Latency-associated genes

EBV and KSHV have multicopy circular genomes present in the nucleus, which rarely integrates, and exists as episomes tethered to, and copied with, the host DNA. Herpesviruses have lytic and latent states, but oncogenesis is generally associated with latency. The latent genome encodes a range of latency coding and non-coding RNAs that play a role in immune evasion, enhance survival and cycle cell progression, manipulate cell signaling as well as control viral latency (Table 1) [15]. Unlike the relativity few oncogenes in other virus-associated cancers, herpesviruses have a concert of elements that contribute to episome stability and oncogenesis, which could be noteworthy targets for designer nucleases.

Designer nucleases to EBV and KSHV

The oncogenic ability of EBV is clearly established as it can transform its main cell type, B lymphocytes, in vitro [70], and the presence of EBV provides a survival advantage to the tumor cell [71]. The EBV genome encodes a wide range of factors that promote tumorigenesis, so strategies have focused on the eradication of the EBV genome through either nuclease-mediated cleavage and degradation, or targeting viral proteins involved in episome maintenance. After EBV infection, the genome progresses through a series of latency programs with an ever-reducing number of expressed genes, but EBV nuclear antigen 1 (EBNA1) is common to all latency states. Apart from its roles in immune evasion and oncogenesis [72], EBNA1 is essential for the persistence of the viral genome as inhibitors reduce the genome copy number [73] and EBNA1 depletion inhibits tumor proliferation [74,75,76], making it a rational anti-tumor target.

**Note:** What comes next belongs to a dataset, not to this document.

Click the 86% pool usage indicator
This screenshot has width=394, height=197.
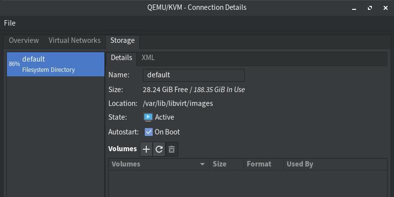point(14,64)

However, the anti-proliferative effects of inactivating EBNA1 or genomic depletion in several studies has either been difficult to achieve, or not characterized for anti-tumor effects. Noh et al. [77], targeted EBNA1 with TALENs, which required multiple treatments and clonal expansion to observe reduced proliferation in the edited clones. Nevertheless, reduced clonal outgrowth was observed in EBNA1 ‘low’ clones in two lymphocyte and one gastric tumor cell lines, demonstrating proof-of-concept that inactivating EBNA1 with nucleases could suppress a range of EBV malignancies. Wang and Quake [78], used CRISPR/Cas with seven sgRNAs targeted to numerous repeat sequences simultaneously in order to increase the likelihood of episome fragmentation. Large deletions were observed in enriched cell populations resulting in an induction of apoptosis and an 85% reduction in viral genome copy number. Others have also confirmed the reduction in EBV copy number when targeting EBNA1 and oriP (the EBNA1 binding site in the episome), and a combination of sgRNAs were needed for high-level episome eradication (up to 95%), but anti-tumor effects were not studied [79]. Another study targeting EBNA1, oriP and W repeats with multiple sgRNAs in NPCs reduced EBV DNA up to 50%, but did not reduce viability, which might reflect issues with observing effects in bulk cell populations and an episome ‘eradication threshold’ for anti-tumor effects [80]. In KSHV, latency-associated nuclear antigen (LANA) is likewise involved in episome maintenance, suppresses p53 [81] and pRb [82], and its knockdown resulted in KSHV episome reduction and apoptosis in PEL cells [83]. CRISPR/Cas was tested against LANA and delivered using a replication-incompetent adenovirus type 5 (Ad5) as a viral delivery platform [84]. Immortalized cell lines subsequently infected with KSHV were treated with the Ad5-CRISPR vector, which reduced LANA protein and nearly eradicated the episomes. As the cell lines were not KSHV-dependent, effects on growth could not be observed, but may be a promising approach to deplete KSHV genomes. The loss of genomes was also observed when engineering CRISPR knockouts of the ORF57 gene in PEL cells [85], which further suggests that simply targeting the episome could result in nuclease-mediated degradation (Fig. 1). Nevertheless, virus genome depletion as an anti-tumor strategy in KSHV and EBV requires significantly more characterization as it’s unclear if this represent a viable approach.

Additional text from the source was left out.